(Click on any picture to enlarge)
The second phase of our Nepal trip involved trekking from Pokhara up almost two thousand feet to the village of Dhampus where we stayed at the very comfortable Basanta Lodge. We flew from Kathmandu to Pokhara and since there was a three day strike going on in this country due to an altercation
between homeless and police we walked from the airport to our OAT office, luggage dragging behind. Since we were all going to trek anyway, this was just the beginning of this adventure.
We arrived at the office, received our instructions and guide and took a bus to our starting point for the uphill trek.
Uphill it was. We climbed stone stairs for three hours before reaching our lodge but it was a humbling experience to watch these women tote all luggage in this manner
and they were always well ahead of our group. It was a bit of a hazy day but the terraced hillsides were beautiful in their symmetry. We did stop at several points along the way to enjoy the view
and check our heart rates. We finally reached our lodge and all of us did breath a sigh of relief.
This was our trekking point for the next three days. The staff were all wonderful serving us breakfast in the garden at this long table
which overlooks the Annapurna Range and the 'Fishtail' peak or Macchapuchare. The gardens were lovely at the lodge.
Marigolds were still blooming and potted plants
were scattered about.
Annapurna South on the left and Fishtail or Macchapuchare on the right
The mornings were cool and some days cloudy. We were rewarded on this morning with the sunrise shining on the mountains.
Tea was also served here in the afternoon along with conversation with our fellow trekkers.
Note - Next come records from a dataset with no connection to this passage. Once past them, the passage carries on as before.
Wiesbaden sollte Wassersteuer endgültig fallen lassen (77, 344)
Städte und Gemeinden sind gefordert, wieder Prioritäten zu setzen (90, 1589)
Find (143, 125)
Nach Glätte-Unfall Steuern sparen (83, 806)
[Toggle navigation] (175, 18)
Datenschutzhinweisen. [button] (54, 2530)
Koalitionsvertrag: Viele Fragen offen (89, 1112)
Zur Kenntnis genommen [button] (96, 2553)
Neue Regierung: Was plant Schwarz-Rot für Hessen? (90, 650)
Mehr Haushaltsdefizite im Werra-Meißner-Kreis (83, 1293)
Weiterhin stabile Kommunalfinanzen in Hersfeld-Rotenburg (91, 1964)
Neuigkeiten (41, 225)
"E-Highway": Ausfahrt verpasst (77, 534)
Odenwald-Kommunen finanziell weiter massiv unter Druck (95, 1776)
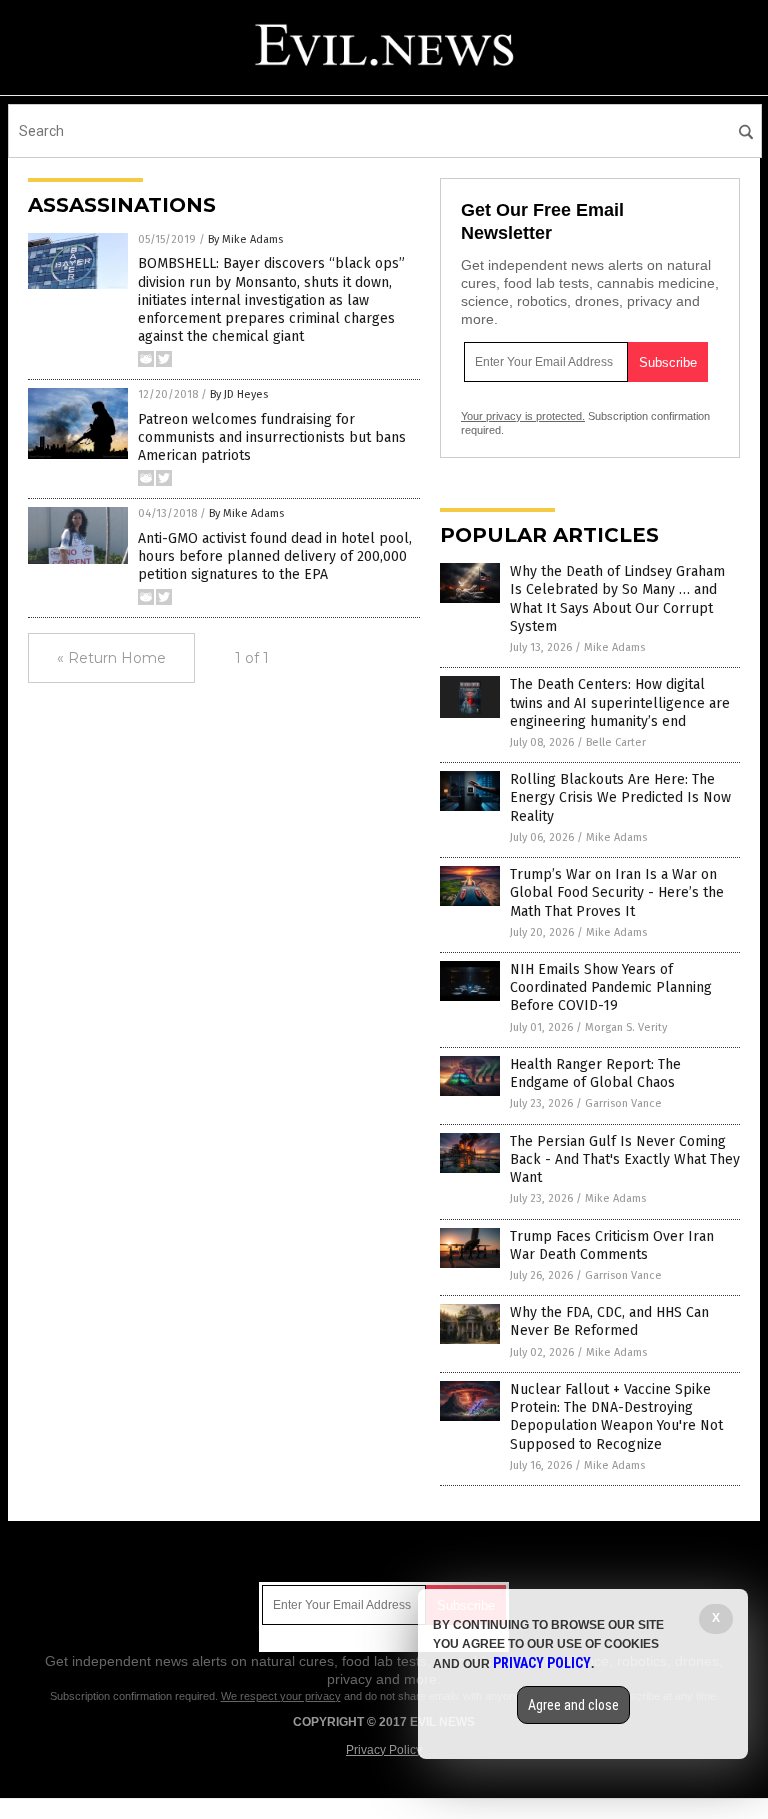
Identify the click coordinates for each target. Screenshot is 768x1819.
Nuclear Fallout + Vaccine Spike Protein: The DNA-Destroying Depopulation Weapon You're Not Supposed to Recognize (616, 1417)
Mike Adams (614, 647)
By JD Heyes (239, 394)
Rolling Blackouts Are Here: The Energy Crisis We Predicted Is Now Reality (620, 797)
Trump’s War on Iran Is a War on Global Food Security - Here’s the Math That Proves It (617, 892)
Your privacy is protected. (523, 416)
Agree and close (573, 1705)
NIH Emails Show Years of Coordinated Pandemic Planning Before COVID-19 (611, 987)
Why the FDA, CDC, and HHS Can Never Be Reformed (609, 1321)
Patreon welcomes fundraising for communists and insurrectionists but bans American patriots (272, 437)
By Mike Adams (245, 239)
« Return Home (111, 658)
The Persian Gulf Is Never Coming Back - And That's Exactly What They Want (625, 1159)
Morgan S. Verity (626, 1027)
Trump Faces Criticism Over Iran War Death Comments (612, 1245)
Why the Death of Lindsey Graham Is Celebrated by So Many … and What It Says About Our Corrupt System (617, 599)
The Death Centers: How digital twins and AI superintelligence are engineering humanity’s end (620, 702)
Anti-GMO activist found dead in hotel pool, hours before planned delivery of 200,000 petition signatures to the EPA (275, 556)
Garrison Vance (623, 1103)
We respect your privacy (281, 1696)
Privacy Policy (384, 1750)
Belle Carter (616, 742)
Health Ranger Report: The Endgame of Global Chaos (595, 1073)
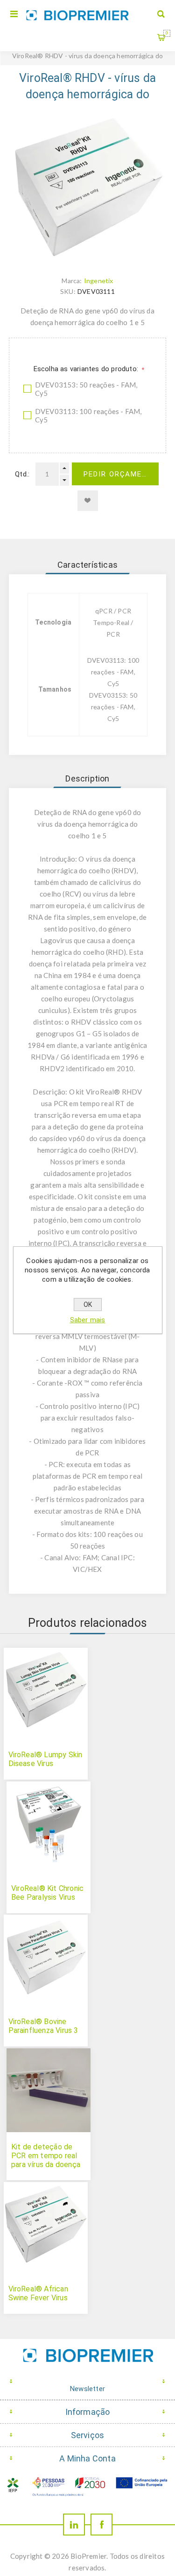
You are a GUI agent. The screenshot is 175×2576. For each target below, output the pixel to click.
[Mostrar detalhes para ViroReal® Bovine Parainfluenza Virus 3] (46, 1956)
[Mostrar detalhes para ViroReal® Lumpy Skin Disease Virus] (46, 1690)
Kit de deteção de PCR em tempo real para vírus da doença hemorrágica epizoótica (45, 2164)
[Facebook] (101, 2524)
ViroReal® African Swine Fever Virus (38, 2293)
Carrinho (167, 33)
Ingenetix (98, 281)
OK (88, 1304)
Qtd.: (22, 474)
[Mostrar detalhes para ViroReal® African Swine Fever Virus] (46, 2224)
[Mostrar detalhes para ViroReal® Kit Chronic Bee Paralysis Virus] (49, 1823)
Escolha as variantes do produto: (87, 369)
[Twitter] (74, 2524)
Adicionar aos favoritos (87, 500)
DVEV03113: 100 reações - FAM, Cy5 (88, 415)
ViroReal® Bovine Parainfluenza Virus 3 (43, 2026)
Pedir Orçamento (121, 474)
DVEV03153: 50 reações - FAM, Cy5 (86, 389)
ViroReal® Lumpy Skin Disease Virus (45, 1759)
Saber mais (87, 1320)
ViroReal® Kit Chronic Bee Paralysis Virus (47, 1893)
The evening comes quickly to the mountains and the lodge welcomed us for cocktails
and more discussion led by our OAT group leader, Amit below on the right.
The days were filled with morning treks with lunch along the way. We did have to make way for goats on occasion.
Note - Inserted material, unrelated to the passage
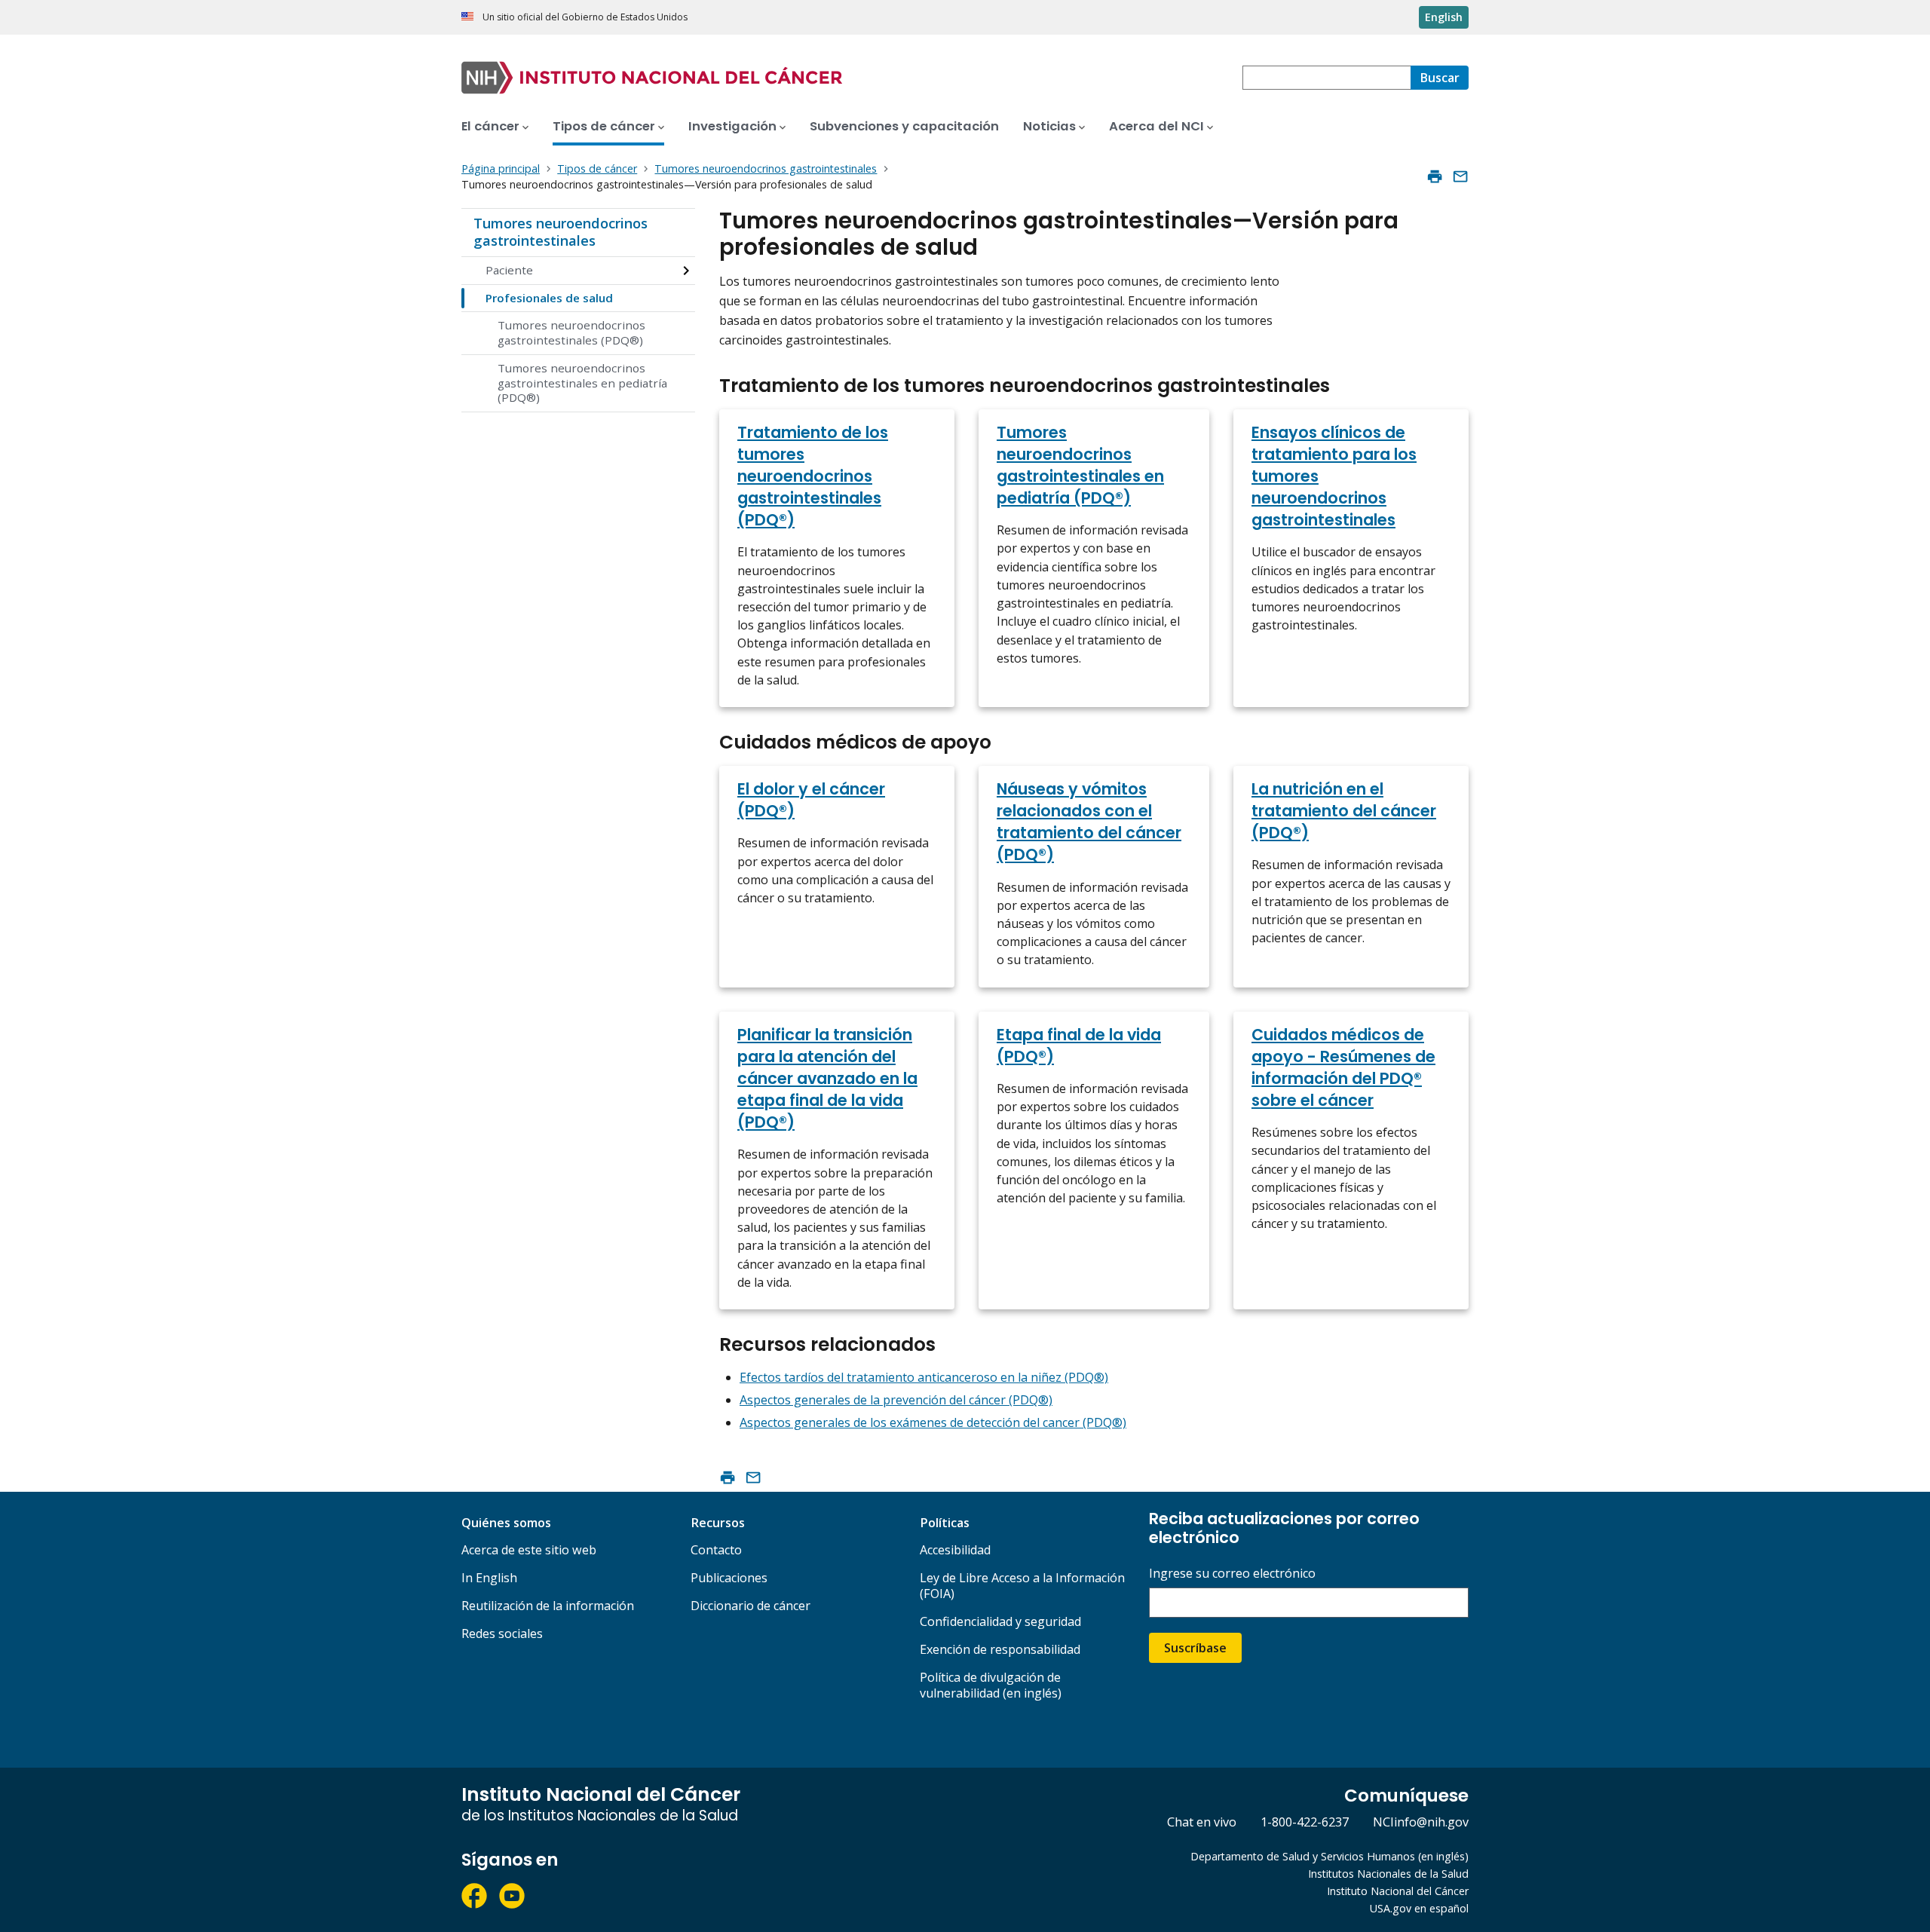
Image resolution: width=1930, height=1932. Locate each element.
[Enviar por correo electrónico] (1460, 176)
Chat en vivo (1201, 1822)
We would return to our lodge in the afternoon to enjoy the views and speak with the local people. The stonework is beautiful in the mountains.
There are walls and paths and steps everywhere.
These steps were built right into the wall and serve to restrict access keeping the animals in the fields. The paths are worn smooth in many places from use. This set of stairs and the courtyard below
are a perfect complement
to the views beyond.
Small towns are colorful
and vegetable gardens are visible everywhere.
We had fresh greens to eat at just about every meal with spinach, mustard and cauliflower growing in abundance. Millet is a popular crop
and the stalks are fed to the livestock while the seed is cleaned and culled for daily meals. One of the best features of any trip has to be meeting the local people and the children. It is a privilege to be able to experience a small part of daily life. This picture is of our porters sitting on the lawn at the Basanta lodge.
This woman's caress of her child has a sweet gentleness which is evident.
These children were scampering around the mountain. This man is showing us the Nepali version of a raincoat.
Lightweight and effective. He had invited us into his impeccably clean home. The dishes and plates were shining in the dim light.
The ceilings are quite low and there is an upstairs which contains baskets of rice and millet
while corn is stored in the rafters. A row of enviable copper pots
lined the shelfs on the first floor.
This child is enjoying watching our group pass by his balcony. We left the Basanta Lodge early in the morning to hike back to the base and continue on to visit Pokhara for a couple of days. Our group posed in front of the mountains for the last time. This place is one not to be missed.